SOURCE RECORDS:

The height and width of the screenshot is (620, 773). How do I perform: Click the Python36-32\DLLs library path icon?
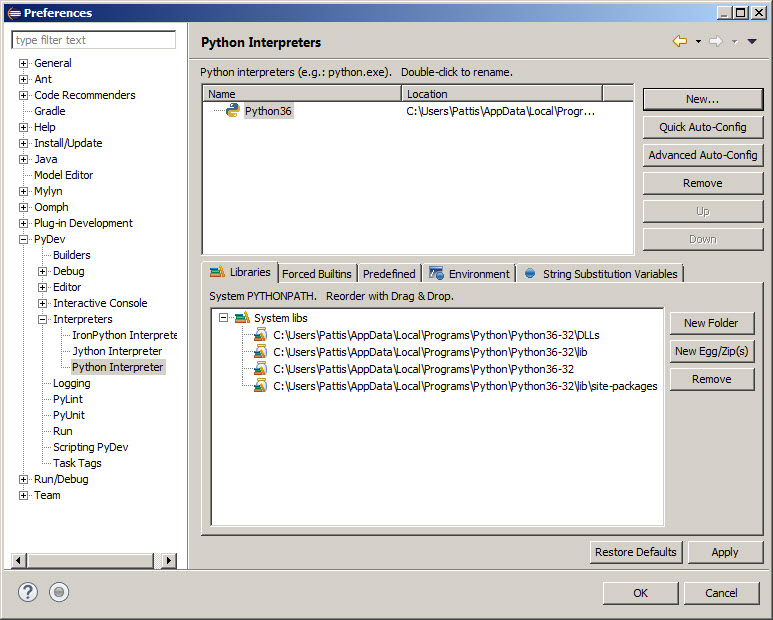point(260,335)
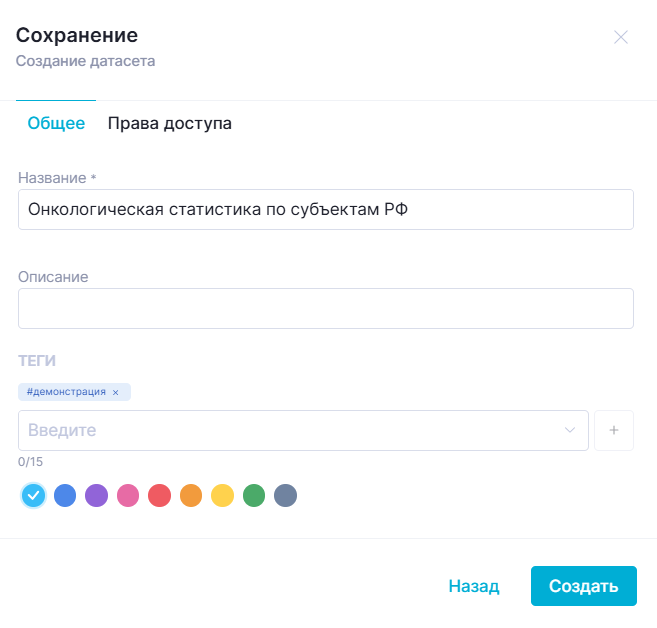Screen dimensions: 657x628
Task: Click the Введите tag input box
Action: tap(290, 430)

--

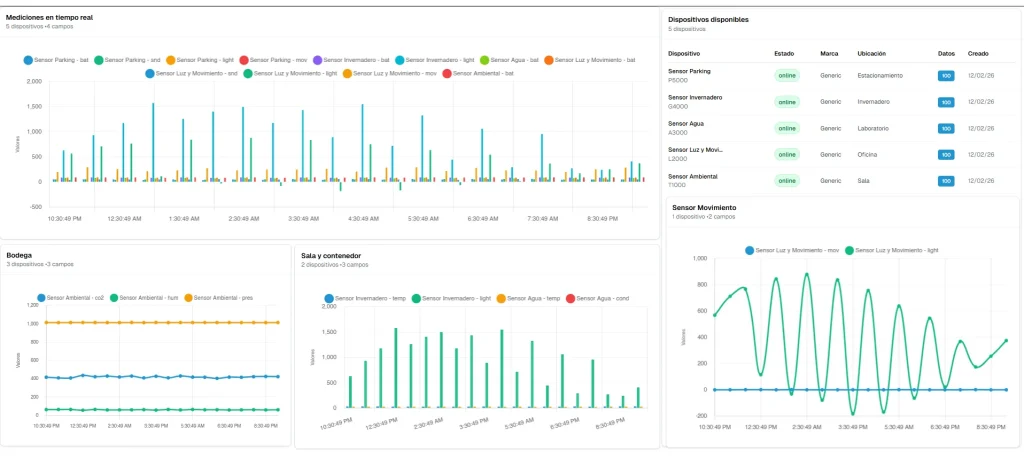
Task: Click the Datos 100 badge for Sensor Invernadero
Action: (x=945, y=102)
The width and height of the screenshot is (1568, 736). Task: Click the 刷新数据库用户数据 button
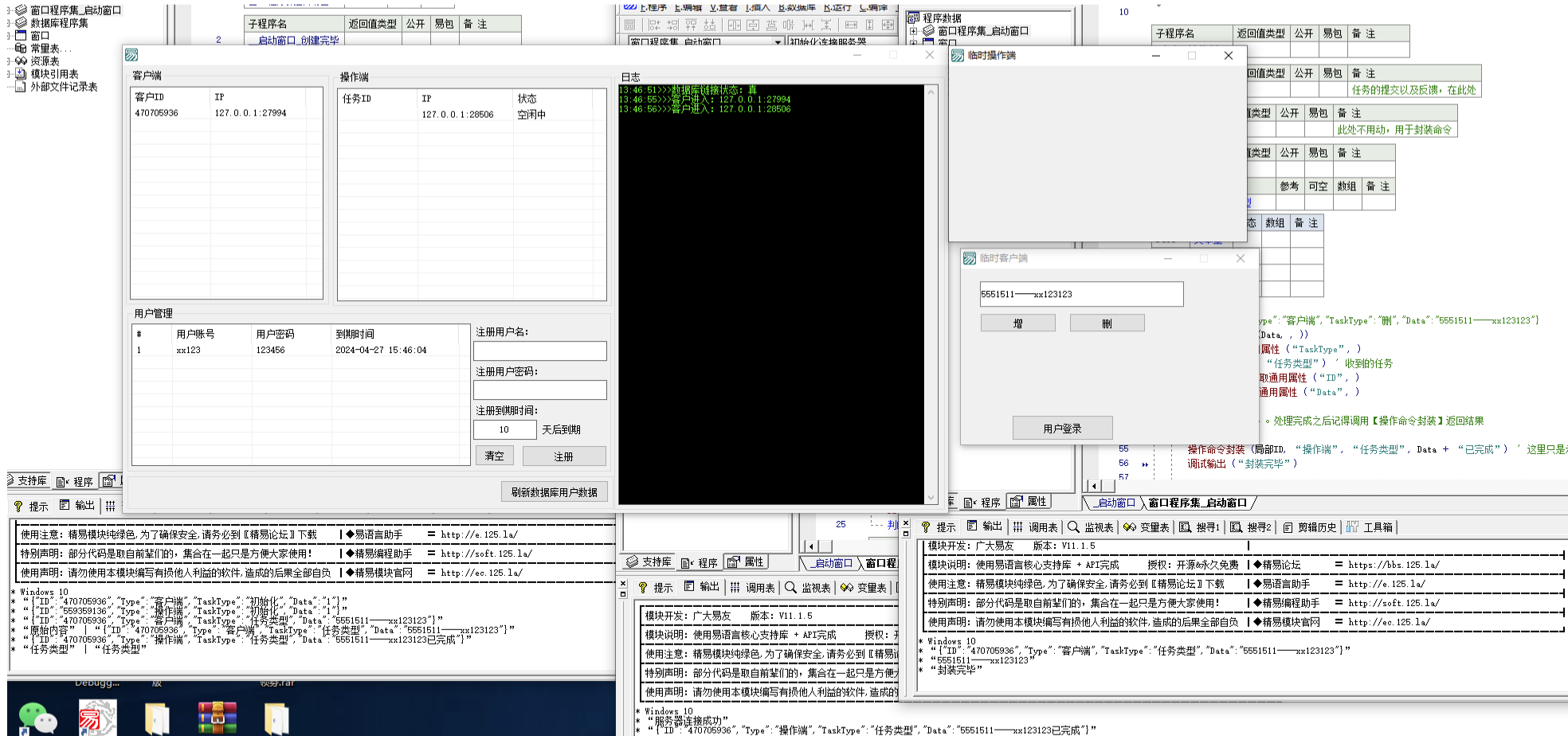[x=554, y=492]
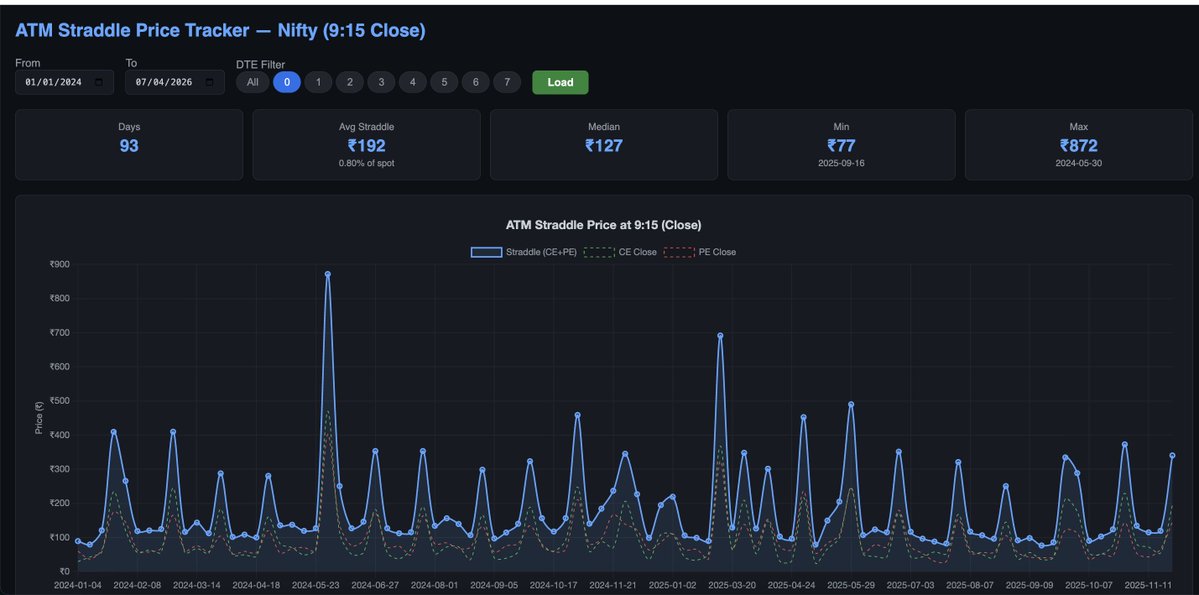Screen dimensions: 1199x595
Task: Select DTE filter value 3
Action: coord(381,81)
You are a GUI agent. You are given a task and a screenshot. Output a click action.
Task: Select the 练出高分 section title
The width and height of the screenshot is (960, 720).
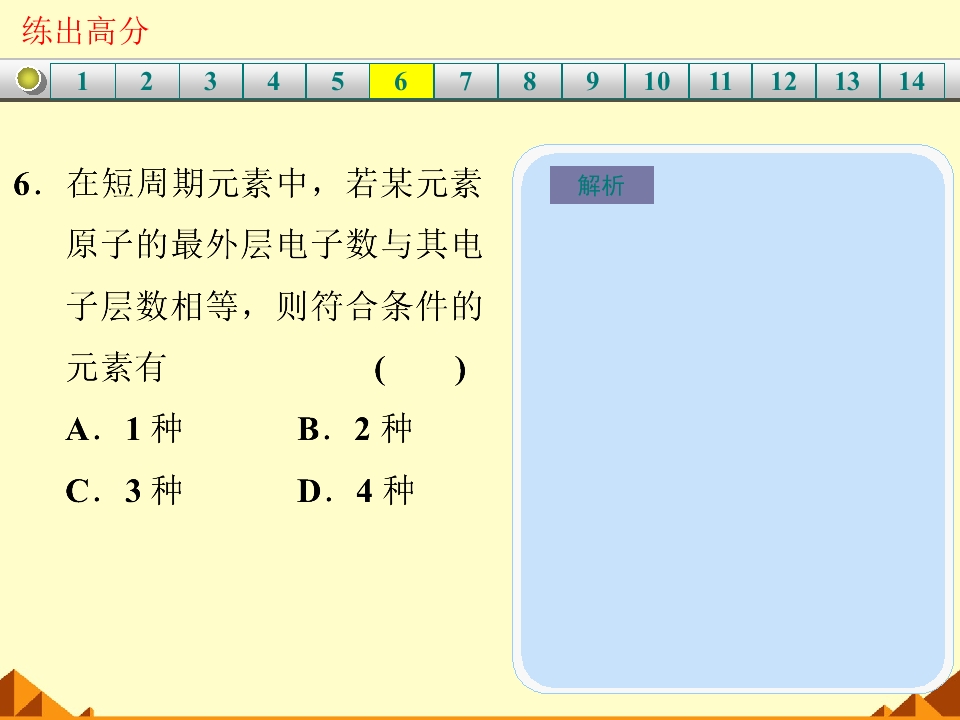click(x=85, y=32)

PROBLEM DETAILS:
Word for word, repeat the lines above from the one with "The width and height of the screenshot is (1568, 736)." through the one with "Task: Select the 练出高分 section title", and nothing beyond them. Omit the pictures.

YOUR SOLUTION:
The width and height of the screenshot is (1568, 736). Task: Click the 刷新数据库用户数据 button
[x=554, y=492]
Screen dimensions: 1199x595
Task: Select DTE filter value 3
Action: coord(381,81)
You are a GUI agent. You are given a task and a screenshot. Output a click action.
Task: Select the 练出高分 section title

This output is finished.